=== Text under study ===
Aberrant activation of EMT has been implicated play crucial role in tumor metastasis, but it is difficult to identify M+ or E+ type CTCs from hematopoietic cells with the traditional approach. Several approaches have been established to assess EMT-transformed CTCs [20], such as RNA–in situ hybridization (ISH) method [5, 6], cell-surface vimentin-based detection [21], and cytoplasm–vimentin-based detection [22], and it is implicated that EMT-transformed CTCs have greater specificity and sensitivity than total CTC numbers in prognosis prediction and treatment response association. Maheswaran et al. [5] found that the change of M+ CTCs was not accompanied with total CTC numbers in 30% MBC patients (3/10); Li et al. [21] reported high numbers of M+ CTCs in castration-resistant prostate cancer patients but not total CTC numbers detected by CellSearch. We have established RNA–in situ hybridization (ISH) assay to detect several E+ and M+ markers within CTCs previously [6], and here, we find aspirin effectively impede the EMT process of CTCs in most MCC and part of MBC patients; besides, the change of vimentin expression is consistent with total CTCs, and only one MBC patient is found, has a declined vimentin expression, but increased total CTC numbers. Based on all these above, we speculate that aspirin therapy could benefit for those patients, whose total or M+ CTCs numbers increased, which needs to be verified in the near future.

Besides, the leading voice to explain aspirin’s anti-cancer effect could contribute to its anti-platelet function. Platelets play an integral part in cancer metastasis, such as promote the tumor cell EMT transition, degrade the extracellular matrix (ECM) [23, 24], protect CTCs from shear force and immune attack in circulation [25, 26], and activate the TGF-βpathway of CTCs to promote its EMT transformation. Because of the platelets—cancer interaction, anti-platelets therapy could be a rational way to prevent carcinogenesis and metastasis, and we assume that anti-platelet therapy not only affects the CTC number, but also the EMT process, and here, we find that aspirin indeed decreased vimentin expression, which is acknowledged as one of the most important factors in EMT process. Furthermore, it is interesting to see the different responses among various patients with aspirin treatment. Two retrospective studies [27, 28] reveal that the effect of aspirin is associated with reduced recurrence rate in patients with KRAS wild type and PI3KCA mutated tumors; meanwhile; Reimers et al. [29] found that the survival benefit was related to HLA class I antigen-positive tumors. In this trial, we find that most of the responders of MBC patients were HR+ patients (6/8). Since all these HR+ patients have experienced the first- or second-line endocrine therapy failures, PI3K mutation is likely existed in these patients, which was a dominant factor for endocrine therapy resistance [30].
===
## Parts of the exercise
1. According to the passage on aspirin and CTCs, why is a PI3K mutation likely present in the HR+ breast cancer patients who responded to aspirin? Answer in one to three sentences.
2. Answer these questions from the passage on aspirin and CTCs:
(a) In the work of Maheswaran et al., in what share of MBC patients did the change in M+ CTCs not follow total CTC numbers?
(b) According to Reimers et al., what kind of tumor was the survival benefit of aspirin related to?
(c) In this trial, how many of the MBC responders were HR+ patients?
The data that comes after this passage is separate material and is not connected to it.
=== Data extract ===
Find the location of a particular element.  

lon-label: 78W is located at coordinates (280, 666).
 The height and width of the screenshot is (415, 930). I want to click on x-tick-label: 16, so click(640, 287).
===
## Answers given
1. All of these HR+ patients had already failed first- or second-line endocrine therapy. The passage identifies PI3K mutation as a dominant factor in resistance to endocrine therapy, so such a mutation is likely present in them.

2.
(a) 30%, or 3 of 10 patients.
(b) HLA class I antigen-positive tumors.
(c) Six of eight.